Copyright

Practical Application in Accounting: Using Debt-Related Financial Ratios

Instructor: Scott Tuning

Scott has been a faculty member in higher education for over 10 years. He holds an MBA in Management, an MA in counseling, and an M.Div. in Academic Biblical Studies.

Debt-related ratios are of paramount importance to virtually all of an organization's stakeholders because they provide a quick, accurate picture of the ability to repay loans. In this scenario, you'll apply what you know about debt ratios to a business situation.

How Debt Ratios Indicate Financial Health

There are lots of numbers, facts, and figures that help stakeholders understand an organization's financial health. Debt ratios provide a concise, accurate picture of an organization's ability to repay loans or other forms of credit. In many cases, they also indicate the degree of relative difficulty (or lack thereof) that a company will have in meeting their credit obligations.

Like any isolated data point, no singular debt ratio provides a comprehensive picture of the organization's debt health. But when taken together and interpreted accurately, debt ratios help business leaders make sound financial decisions.

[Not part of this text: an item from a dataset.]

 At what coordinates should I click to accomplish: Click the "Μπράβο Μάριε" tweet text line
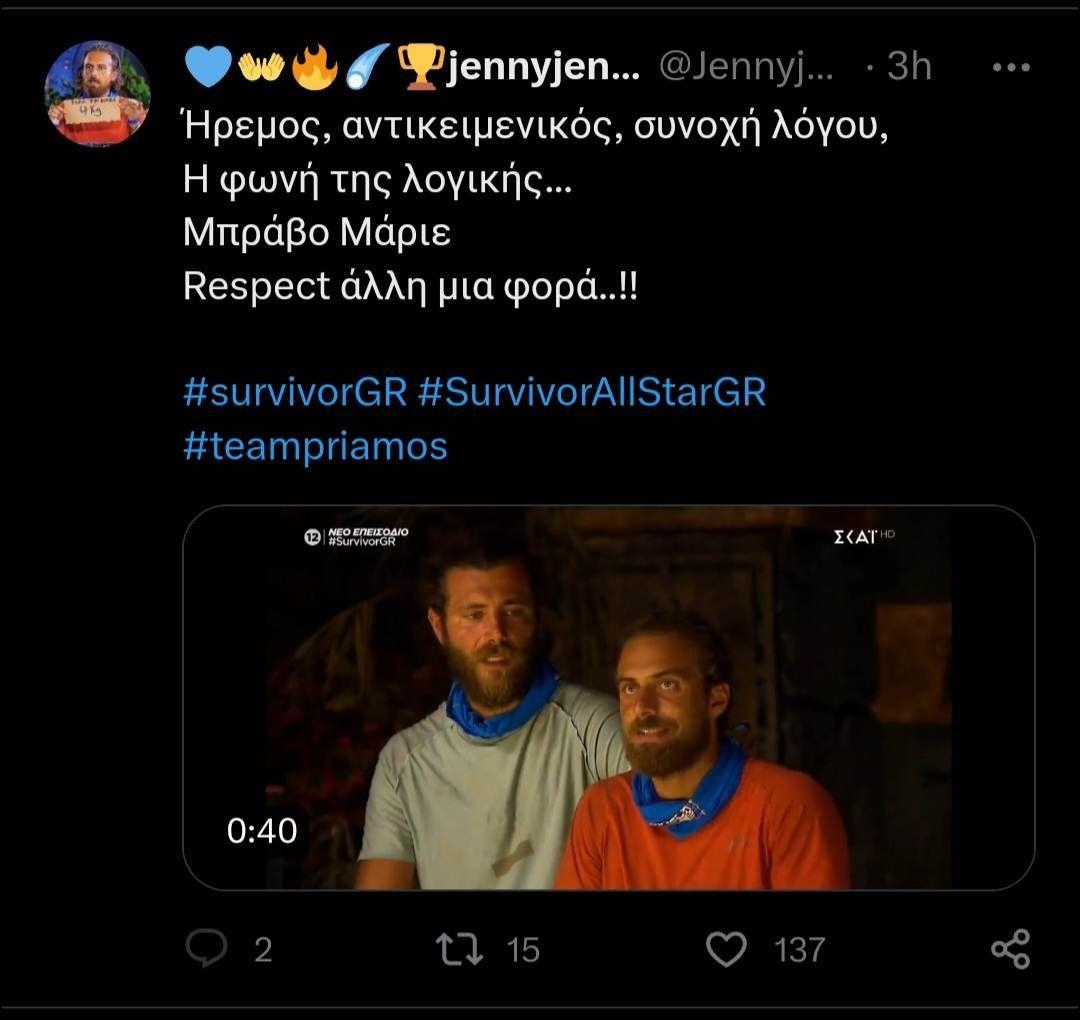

Review the lesson Using Debt-Related Financial Ratios, then read the scenario below. You'll be asked to analyze some debt-related ratios and offer an accurate interpretation of them.

Scenario

Wildfire FC is a youth and adult soccer club in a suburban community. The area has seen rapid population growth, and Wildfire's enrollment has steadily increased. The rosters have grown so much that they no longer possess the facilities to accommodate all the youths and adults who want to play soccer.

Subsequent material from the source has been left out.